● Records for this exercise
================

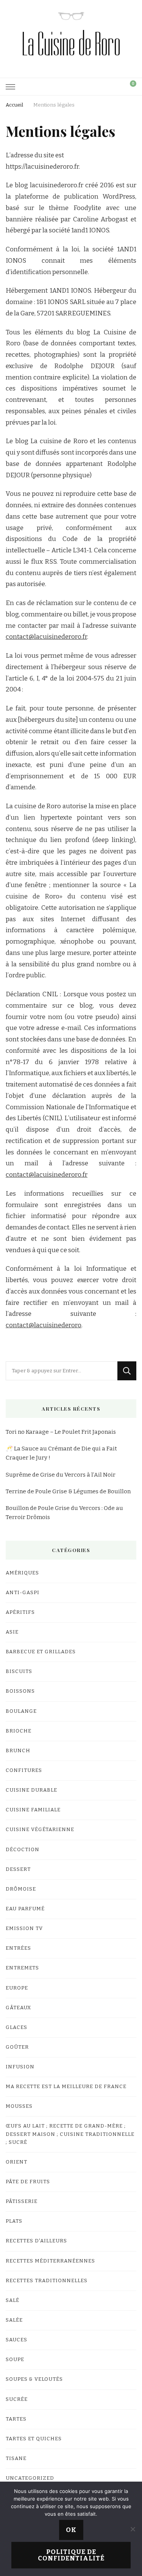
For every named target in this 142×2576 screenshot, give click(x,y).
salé (12, 2300)
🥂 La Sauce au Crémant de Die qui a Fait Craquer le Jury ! (61, 1453)
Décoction (22, 1850)
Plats (14, 2221)
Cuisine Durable (31, 1790)
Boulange (21, 1711)
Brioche (18, 1731)
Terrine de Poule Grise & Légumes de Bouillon (68, 1491)
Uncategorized (30, 2478)
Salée (14, 2320)
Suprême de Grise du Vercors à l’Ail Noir (60, 1474)
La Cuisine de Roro (71, 44)
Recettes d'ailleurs (36, 2241)
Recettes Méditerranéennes (50, 2261)
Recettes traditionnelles (46, 2281)
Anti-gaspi (22, 1593)
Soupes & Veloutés (34, 2379)
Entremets (22, 1968)
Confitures (24, 1770)
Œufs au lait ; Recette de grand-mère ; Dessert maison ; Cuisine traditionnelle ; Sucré (70, 2134)
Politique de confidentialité (71, 2555)
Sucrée (17, 2399)
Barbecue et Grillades (41, 1652)
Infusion (20, 2067)
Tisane (16, 2458)
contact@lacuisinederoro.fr (46, 637)
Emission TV (24, 1928)
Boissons (20, 1691)
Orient (16, 2162)
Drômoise (21, 1889)
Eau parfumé (25, 1909)
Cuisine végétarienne (40, 1830)
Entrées (18, 1948)
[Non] (132, 2529)
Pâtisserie (21, 2201)
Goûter (17, 2047)
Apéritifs (20, 1612)
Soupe (15, 2359)
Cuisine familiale (33, 1810)
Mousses (19, 2106)
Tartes (16, 2419)
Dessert (18, 1869)
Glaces (16, 2027)
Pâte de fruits (28, 2182)
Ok (71, 2530)
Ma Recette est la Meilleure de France (66, 2087)
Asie (12, 1632)
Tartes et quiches (34, 2439)
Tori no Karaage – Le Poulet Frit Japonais (61, 1431)
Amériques (22, 1573)
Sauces (16, 2340)
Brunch (18, 1751)
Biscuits (19, 1671)
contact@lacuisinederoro (43, 1325)
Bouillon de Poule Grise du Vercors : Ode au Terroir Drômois (64, 1513)
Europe (17, 1988)
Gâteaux (18, 2008)
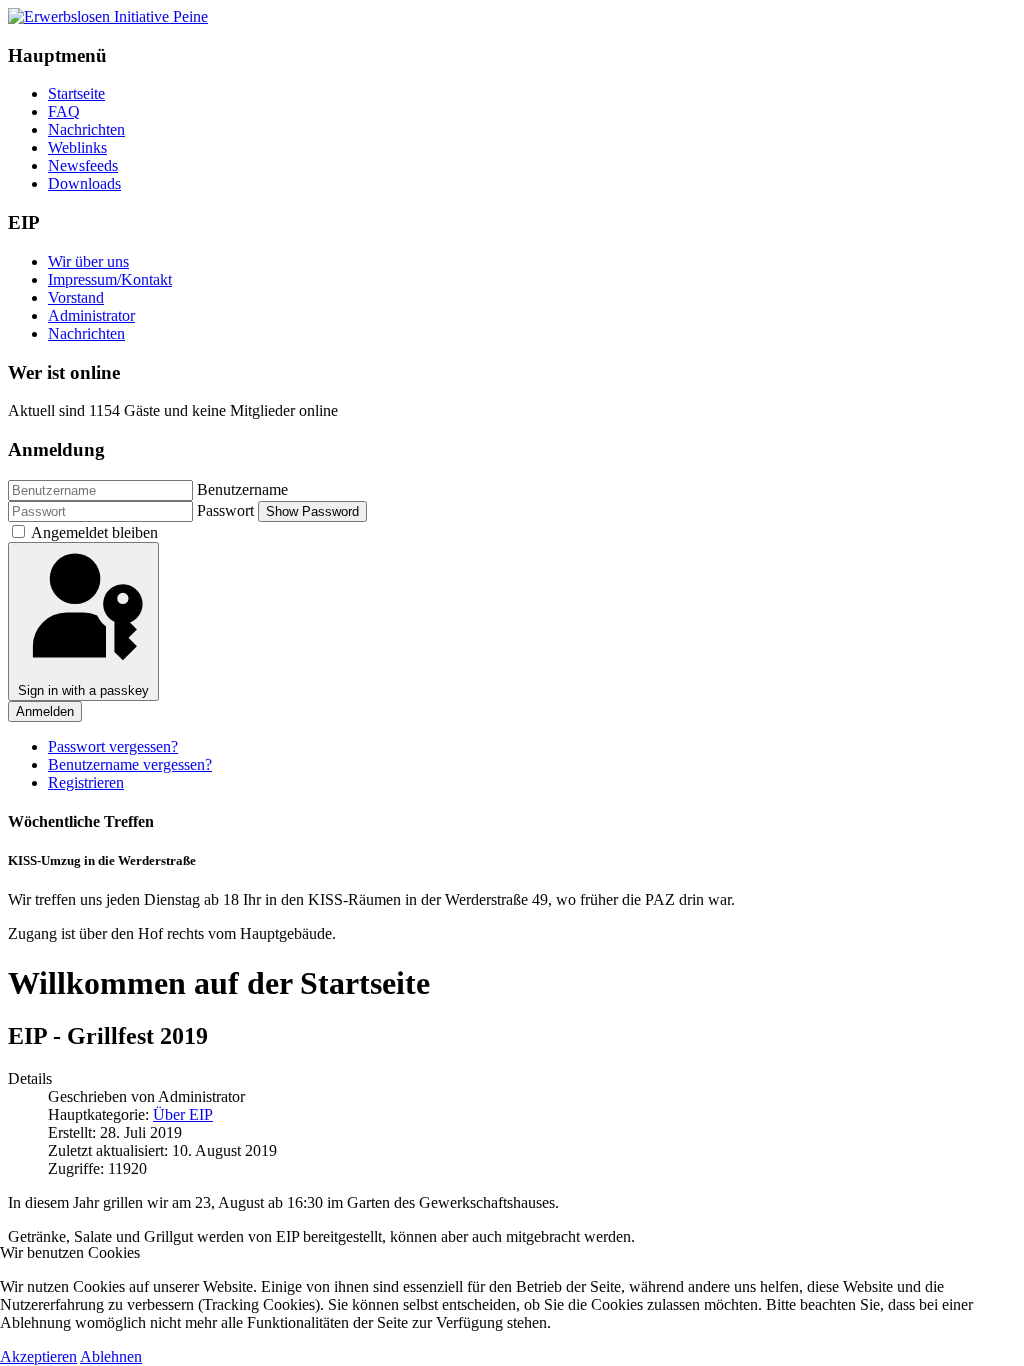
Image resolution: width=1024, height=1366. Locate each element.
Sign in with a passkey (83, 690)
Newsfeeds (83, 165)
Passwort (225, 510)
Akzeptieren (38, 1356)
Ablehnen (111, 1356)
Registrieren (86, 782)
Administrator (91, 315)
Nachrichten (86, 129)
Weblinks (77, 147)
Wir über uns (88, 261)
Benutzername (242, 489)
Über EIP (183, 1114)
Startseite (76, 93)
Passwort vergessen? (113, 746)
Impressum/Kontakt (110, 279)
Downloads (84, 183)
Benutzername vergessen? (130, 764)
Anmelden (45, 711)
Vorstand (76, 297)
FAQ (64, 111)
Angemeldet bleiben (94, 532)
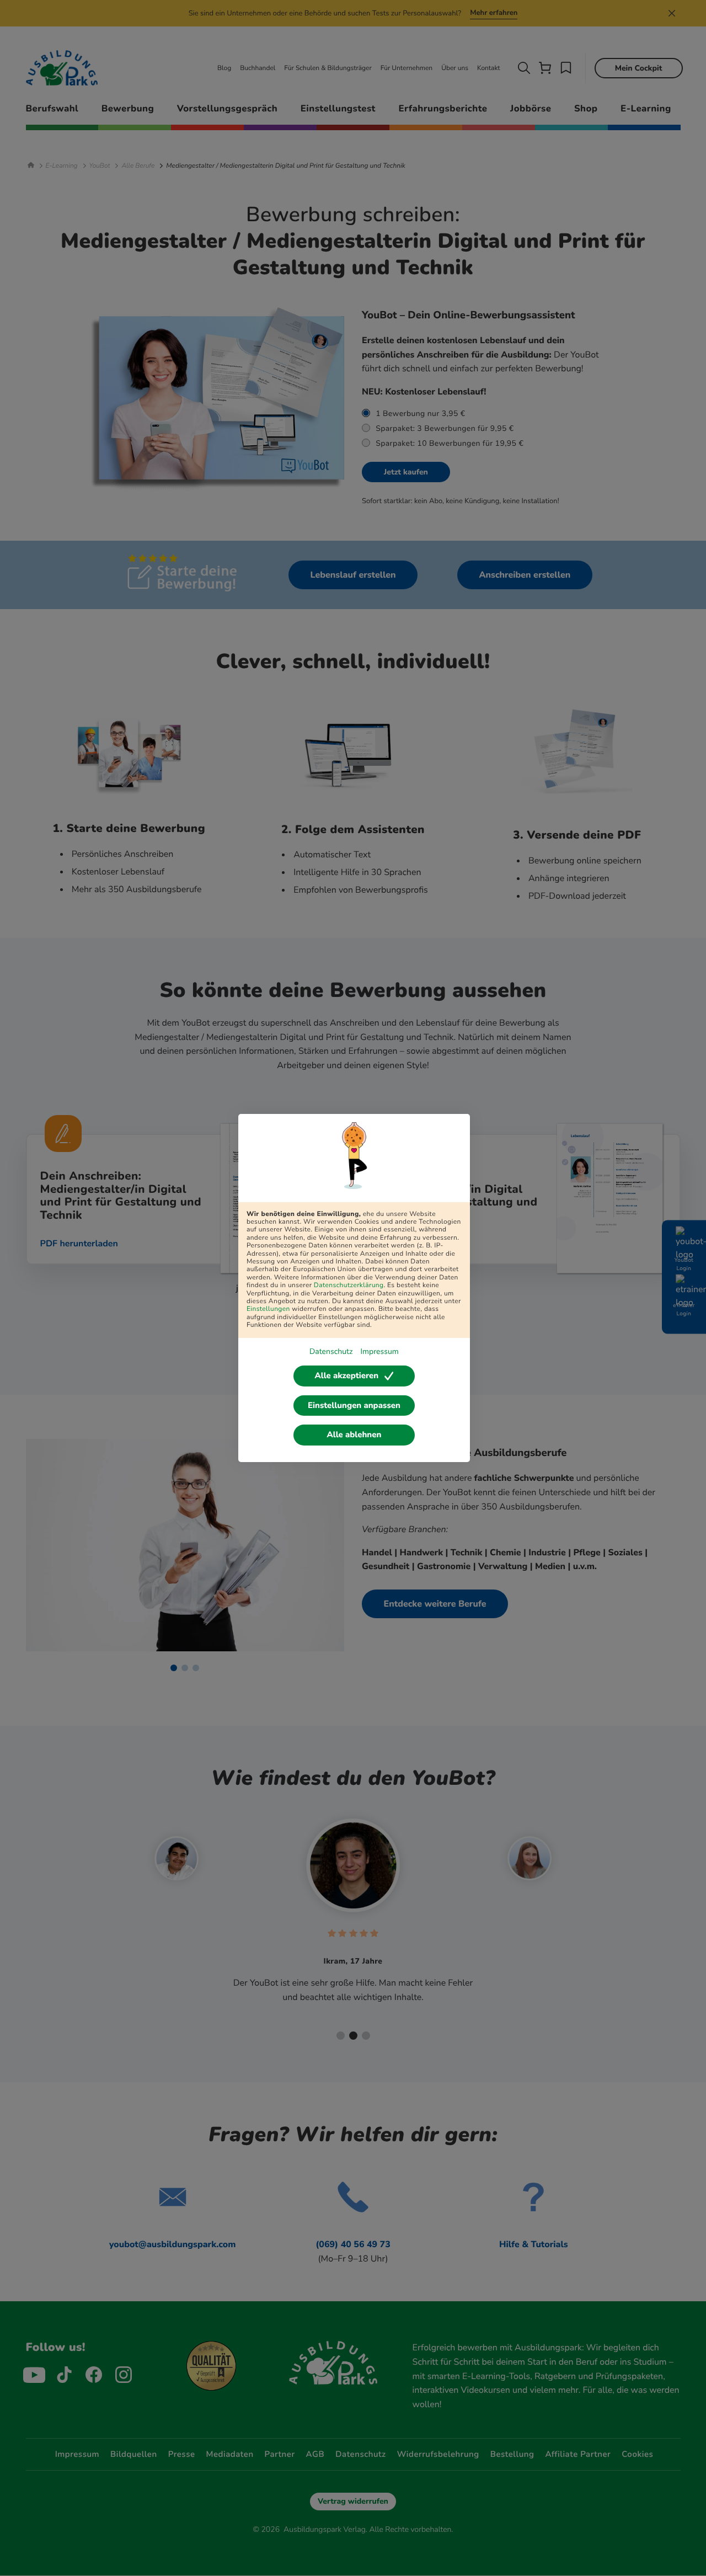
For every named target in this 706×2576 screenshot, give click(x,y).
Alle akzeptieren (346, 1376)
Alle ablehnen (354, 1435)
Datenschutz (330, 1351)
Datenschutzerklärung (349, 1285)
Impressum (379, 1351)
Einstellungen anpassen (354, 1405)
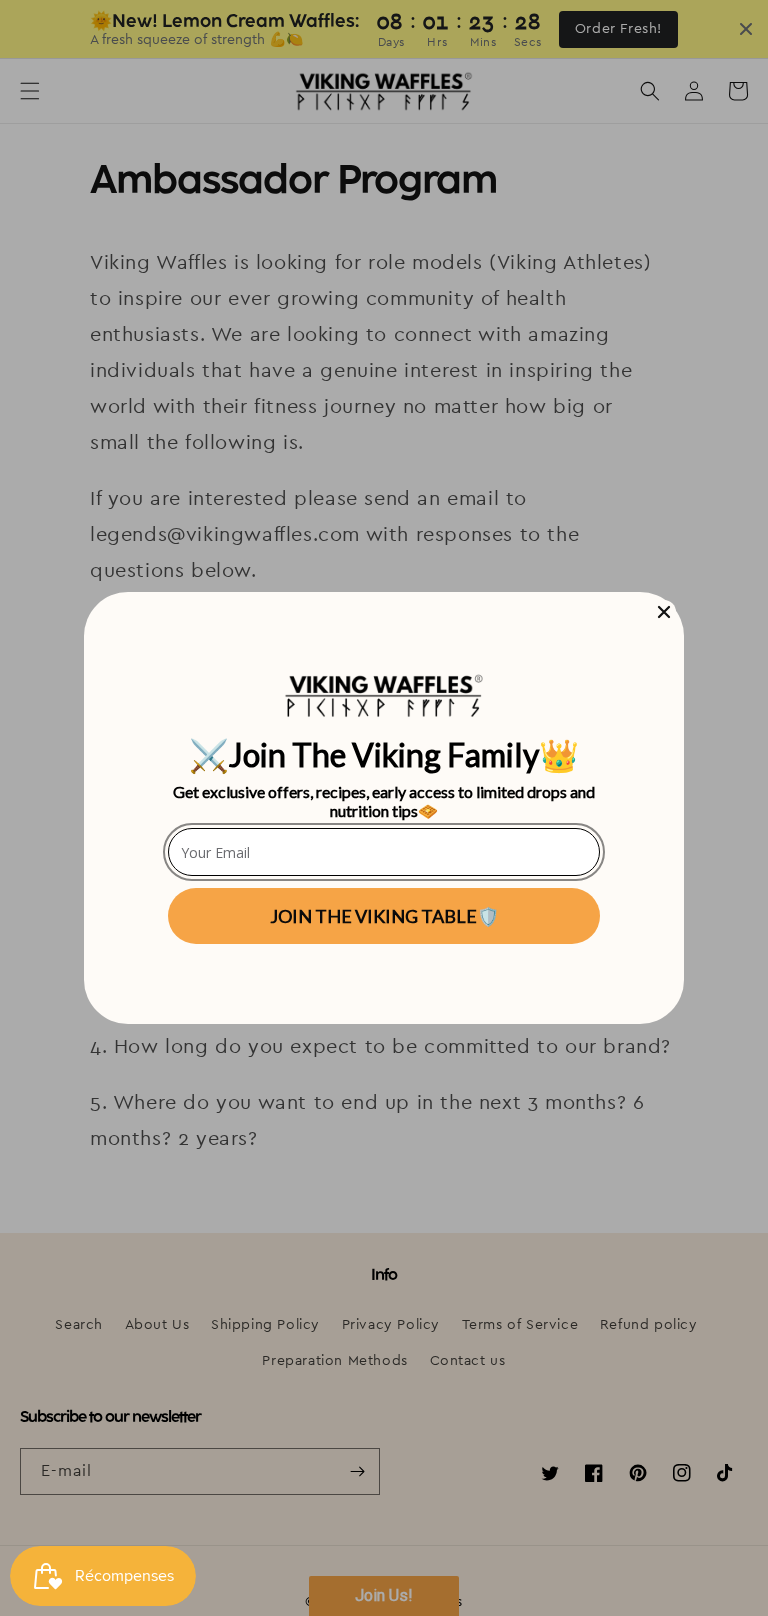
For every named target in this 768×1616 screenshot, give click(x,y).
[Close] (664, 612)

================

● Task item
Copy out each line of the listing that holds "Dessert".

● Solution to the exercise
Œufs au lait ; Recette de grand-mère ; Dessert maison ; Cuisine traditionnelle ; Sucré (70, 2134)
Dessert (18, 1869)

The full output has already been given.